Autumn has to be my favorite season out of the year but winter is where I have the most fun. What sort of fun you ask? Snowboarding fun! I picked up the sport in 2009 when I went on a trip to Toronto with a few friends. We discovered that the Blue Mountain Resort was located about an hour outside of the city and so that’s where I first learned to snowboard. This sport, whether it’s recreational or professional, truly tests the type of person you are. First off, you’re either a snowboarder or skier. There’s always a preference and not many people like to do both (at least that I’ve seen). Secondly, participating in either sport truly tests your pain tolerance and perseverance. If you can push through all the falling, tripping, slipping, sliding, bumping, soreness, and much more then you are one bad ass motherf*cker . . . even if you go slowly down the mountain like I do. I don’t care. You made a personal goal to learn snowboarding and through it all you still decided to stick with the sport. That says something about you.

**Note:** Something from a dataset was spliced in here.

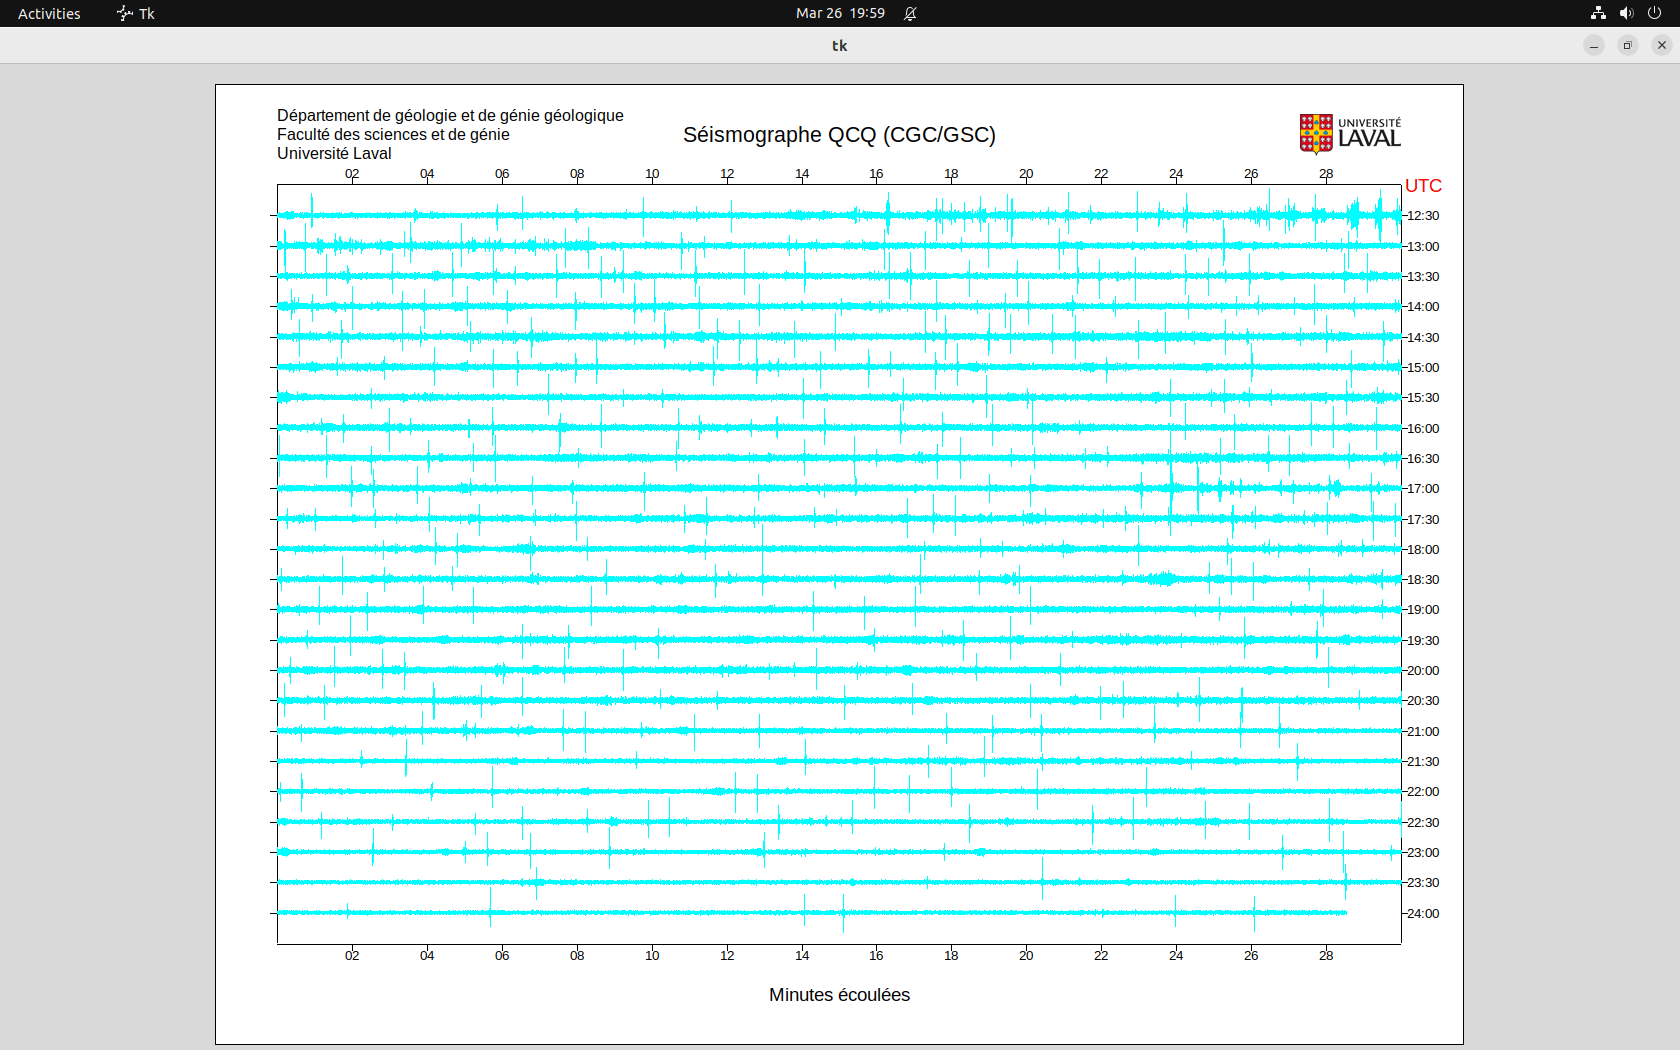Select the 12:30 seismic trace label

[1423, 216]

pic 353The first day of snowboarding we woke fairly early, ate a hearty breakfast, and started our drive to Blue Mountain Resort. We soon realized that the hour long drive that Google Maps told us would take stretched out to two hours. Oh yea . . . Google Maps doesn’t take into account road conditions, like snow, so we had to drive slower than expected (*hand smack to forehead*). When we arrived, we drove through a cute little town named Collingwood. As we were coming up on the resort butterflies were fluttering in my stomach. I was nervously excited. My seasoned-snowboarding friends were all prepared with gear from head to toe. I still had to rent boots. I had bought a jacket, pants, and gloves but no boots in case I wasn’t going to take up the sport. I was blessed with some great friends who instructed me despite their urge to take off and do a few quick runs down some harder slopes.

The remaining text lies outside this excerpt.